— Exercises to complete —
1 > According to the interview with Miss Geddes, how many years had she been teaching at the same school in Birmingham?
2 > Resume the interview with Miss Geddes after its last line and carry it on.

This week Spirit of St. Louis had the chance to interview Miss Geddes. At first glance, you might not imagine all the adventures she has been on, from teaching in Ethiopia to donating bone marrow! This interview will provide better insight into what an interesting person she is…
Good afternoon Miss.
G: Good afternoon.
What brought you to make your decision of donating bone marrow?
G: Ok, so, when I volunteered to join the bone marrow register, I hadn’t really, seriously considered the possibility that they would actually call upon me to donate bone marrow. It was just a stand at a university fair, similar to the CAS fair I guess, and it seemed like a good idea at the time. So I signed up, probably quite not as informed as I should have been, and didn’t think much about it.
Which part of your stay in Ethiopia impacted you the most?
G: Ah, good question. Whilst I was in Ethiopia I, unfortunately, contracted malaria. So for one week, I was very sick. I had lots of horrible symptoms, the most serious was having a very high fever, it was around 46°C at the time so I was very hot with a very high temperature.
What brought you to Ethiopia, and what made you come to Italy?
G: I had been teaching at the same school in Birmingham, Uk, for 9 years and I wanted to try something new. I saw an opportunity to train teachers in the Ethiopia setting, which was within a refugee camp and I thought it would be a worthwhile thing to do, which was very different from my experiences in the UK.
And you asked me why in Milan?

— Stored data —
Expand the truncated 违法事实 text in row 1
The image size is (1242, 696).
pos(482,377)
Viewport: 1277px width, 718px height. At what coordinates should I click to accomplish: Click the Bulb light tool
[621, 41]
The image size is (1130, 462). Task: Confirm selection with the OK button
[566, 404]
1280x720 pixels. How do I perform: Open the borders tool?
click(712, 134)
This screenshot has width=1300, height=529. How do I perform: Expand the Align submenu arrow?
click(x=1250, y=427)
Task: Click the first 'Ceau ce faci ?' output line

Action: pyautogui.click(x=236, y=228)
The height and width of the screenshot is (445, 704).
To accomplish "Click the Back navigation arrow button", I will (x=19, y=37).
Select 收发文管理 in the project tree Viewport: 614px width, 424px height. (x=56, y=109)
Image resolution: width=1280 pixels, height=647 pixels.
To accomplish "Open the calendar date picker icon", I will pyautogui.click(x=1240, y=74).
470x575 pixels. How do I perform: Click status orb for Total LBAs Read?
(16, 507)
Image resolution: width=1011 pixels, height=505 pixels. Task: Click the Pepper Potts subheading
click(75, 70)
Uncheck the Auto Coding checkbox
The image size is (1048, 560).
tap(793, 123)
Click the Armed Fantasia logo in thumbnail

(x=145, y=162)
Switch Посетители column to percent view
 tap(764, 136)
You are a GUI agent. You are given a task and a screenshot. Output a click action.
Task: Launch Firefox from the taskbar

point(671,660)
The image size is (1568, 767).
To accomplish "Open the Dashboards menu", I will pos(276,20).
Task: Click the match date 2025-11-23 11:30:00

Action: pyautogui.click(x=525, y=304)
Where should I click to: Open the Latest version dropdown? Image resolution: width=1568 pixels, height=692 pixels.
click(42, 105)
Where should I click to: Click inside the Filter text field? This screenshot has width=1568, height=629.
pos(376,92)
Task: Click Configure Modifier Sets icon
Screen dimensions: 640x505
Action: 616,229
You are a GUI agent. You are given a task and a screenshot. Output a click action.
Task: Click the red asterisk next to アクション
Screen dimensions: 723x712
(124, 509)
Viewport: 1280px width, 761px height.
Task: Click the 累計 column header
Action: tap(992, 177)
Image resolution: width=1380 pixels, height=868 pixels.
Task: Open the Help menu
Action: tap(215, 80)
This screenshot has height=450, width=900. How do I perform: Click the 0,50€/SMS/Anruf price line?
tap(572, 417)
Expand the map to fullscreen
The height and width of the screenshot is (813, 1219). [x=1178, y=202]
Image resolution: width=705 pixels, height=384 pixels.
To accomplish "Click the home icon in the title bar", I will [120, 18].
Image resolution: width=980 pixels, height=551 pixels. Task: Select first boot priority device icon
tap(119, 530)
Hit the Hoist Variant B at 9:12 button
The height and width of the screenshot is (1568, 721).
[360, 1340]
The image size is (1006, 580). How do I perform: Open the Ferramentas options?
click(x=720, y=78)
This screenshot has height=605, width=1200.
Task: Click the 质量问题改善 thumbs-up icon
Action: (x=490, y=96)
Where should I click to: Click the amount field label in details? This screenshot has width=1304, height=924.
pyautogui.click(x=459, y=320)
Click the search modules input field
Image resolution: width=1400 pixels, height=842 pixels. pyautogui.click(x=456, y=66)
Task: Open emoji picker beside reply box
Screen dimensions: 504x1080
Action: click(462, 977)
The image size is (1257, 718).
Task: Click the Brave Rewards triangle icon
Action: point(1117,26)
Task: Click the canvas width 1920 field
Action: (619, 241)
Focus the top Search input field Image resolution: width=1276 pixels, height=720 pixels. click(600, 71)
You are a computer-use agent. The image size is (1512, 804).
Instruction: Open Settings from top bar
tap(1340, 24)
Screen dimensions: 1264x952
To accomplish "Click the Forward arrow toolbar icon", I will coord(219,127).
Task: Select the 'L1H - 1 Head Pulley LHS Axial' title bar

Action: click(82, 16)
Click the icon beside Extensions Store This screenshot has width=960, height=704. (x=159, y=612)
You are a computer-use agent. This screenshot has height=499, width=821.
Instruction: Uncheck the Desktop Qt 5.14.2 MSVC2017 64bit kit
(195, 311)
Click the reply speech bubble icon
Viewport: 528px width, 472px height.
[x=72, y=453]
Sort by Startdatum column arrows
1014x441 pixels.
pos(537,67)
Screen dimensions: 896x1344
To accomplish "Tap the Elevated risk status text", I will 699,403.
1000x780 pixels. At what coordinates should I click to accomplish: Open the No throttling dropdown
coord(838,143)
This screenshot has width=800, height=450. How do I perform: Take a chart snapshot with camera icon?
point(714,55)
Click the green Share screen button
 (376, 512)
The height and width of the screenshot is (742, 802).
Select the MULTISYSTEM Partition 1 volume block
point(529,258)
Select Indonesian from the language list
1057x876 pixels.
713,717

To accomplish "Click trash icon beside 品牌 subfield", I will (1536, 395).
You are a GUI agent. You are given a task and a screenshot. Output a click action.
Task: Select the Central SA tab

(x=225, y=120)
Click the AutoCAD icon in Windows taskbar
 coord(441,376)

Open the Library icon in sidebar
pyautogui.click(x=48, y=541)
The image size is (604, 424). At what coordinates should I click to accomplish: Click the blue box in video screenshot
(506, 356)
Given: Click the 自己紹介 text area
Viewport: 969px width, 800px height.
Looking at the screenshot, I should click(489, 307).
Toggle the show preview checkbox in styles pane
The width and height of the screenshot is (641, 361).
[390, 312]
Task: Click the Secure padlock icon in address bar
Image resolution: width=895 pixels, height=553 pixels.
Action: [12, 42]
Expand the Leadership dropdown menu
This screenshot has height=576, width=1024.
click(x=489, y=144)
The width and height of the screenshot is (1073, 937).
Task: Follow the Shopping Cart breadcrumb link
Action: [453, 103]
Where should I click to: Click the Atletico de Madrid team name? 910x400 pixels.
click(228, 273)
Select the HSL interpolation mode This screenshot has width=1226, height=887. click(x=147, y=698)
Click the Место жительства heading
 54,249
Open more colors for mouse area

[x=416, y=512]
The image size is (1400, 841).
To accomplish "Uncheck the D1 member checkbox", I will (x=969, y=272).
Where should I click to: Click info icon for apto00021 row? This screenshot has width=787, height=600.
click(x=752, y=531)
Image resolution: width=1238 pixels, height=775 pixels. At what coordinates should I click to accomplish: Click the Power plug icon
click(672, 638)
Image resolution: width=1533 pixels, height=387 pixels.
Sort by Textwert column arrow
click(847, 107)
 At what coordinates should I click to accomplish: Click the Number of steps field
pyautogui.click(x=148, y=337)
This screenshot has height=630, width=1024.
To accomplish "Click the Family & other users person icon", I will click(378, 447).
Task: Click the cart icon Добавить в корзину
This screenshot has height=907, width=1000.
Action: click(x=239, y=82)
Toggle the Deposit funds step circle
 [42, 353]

— Response list —
1 > 9 years.

2 >
G: I guess on my journey home back to the UK I thought, “I am not quite ready to go back to the UK”. I’ve got quite a taste for trying new cultures, new food, new geography and so on, but I also really missed teaching biology in a classroom. St. Louis looked like a wonderful school to teach biology in a lovely country.
What is the most important part of teaching for you?
G: Hmm, the most important part of teaching for me is when students find things interesting and relevant. So if you are teaching a topic for example like mitosis and students make the link between mitosis and cancer and they see why what they are learning is important in their day to day life.
What impacted you the most in your journey as a teacher? Can you talk about it?
G: I taught one student many years ago, and he was really negative about biology. He thought he wasn’t very good at biology, but he really liked physics. I was determined to show him that actually, biology was a really important subject. The way I did this was by showing him various cross-curricular links between physics and biology, so like for example prosthetic limbs or an insulin pump. And he ended up doing a very particular degree. It was like a biophysics degree. It was combining the two. So I was very proud that I was able to convince him that biology wasn’t rubbish!
What is the most important lesson you would like to teach your pupils?
G: I think that it is very important to engage with the mistakes you make and try to improve them and not always to focus on your grade.